Construction of the Five-point Mutant in Novel Aspartokinase and Its Enzymatic Characterization from Corynebacterium pekinense

Purpose: To improve the activity of the first key allosteric enzyme-aspartate kinase (AK) in the aspartate amino acid synthesis pathway, and to weaken or remove the terminal products lysine (Lys) and threonine (Thr) synergistic feed back inhibition of AK. Methods: On this basis of the four-point mutant T379N/A380C/G171I/Y198N AK(NCIN AK) of Corynebacterium pekinense, it was found that the highly conserved mutation sites of Gly295 was bound with inhibitor Thr by hydrogen bonds. The site of Gly295 were selected for site-directed mutation. The plasmid was extracted and transformed into E. coli competent BL21 to induce expression. High-throughput screening was used to obtain mutant strains with significantly improved enzyme activity. Enzyme kinetic study and characterization of enzyme properties were performed on the wild type(WT) and the five-point mutant T379N/A380C/G171I/Y198N/G295L AK(NCINL AK). Results: The five-point mutant NCINL AK was successfully constructed, and its maximum reaction rate V_max was 259 U/(mg·min).
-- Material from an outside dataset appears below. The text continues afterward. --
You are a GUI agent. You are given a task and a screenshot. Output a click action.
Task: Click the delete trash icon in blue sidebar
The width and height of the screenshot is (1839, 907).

The K_m value of the Michaelis constant of the mutant reduced from 3.44 mmol/L to 0.93 mmol/L, and the substrate affinity was enhanced compared with the wild type enzyme. The hill coefficient n value was reduced from 2.73 to 1.21, and the positive synergy was decreased. The optimum temperature of NCINL AK increased from 25 ℃ to 28 ℃, the optimum pH value increased from 8.0 to 8.5, and the half-life was extended from 4.7 h to 5.2 h. Compared with the wild type WT AK, the five-point mutant NCINL AK had different inhibitory effects at different substrate inhibitors with concentration of 0.2, 1.0, 5.0, 10.0 mmol/L and even the inhibitory effect of Lys was completely lifted, and it had an activation effect under the condition of 10 mmol/L Thr. Conclusion: In this experiment, the five-point mutant NCINL AK with enzyme activity increased by 87.20 times was obtained, and the enzymatic properties were also significantly improved. Within a certain inhibitor concentration range, the feedback-inhibition effect of Lys on AK was basically lifted, and to a certain extent releasing Thr's feedback inhibition provided the possibility for the accumulation of large amounts of aspartate amino acids and provided reference for constructing high-yield aspartate amino acid strains. It was possible for us to get the pollution-free and high-efficiency amino acids such as methionine (Met).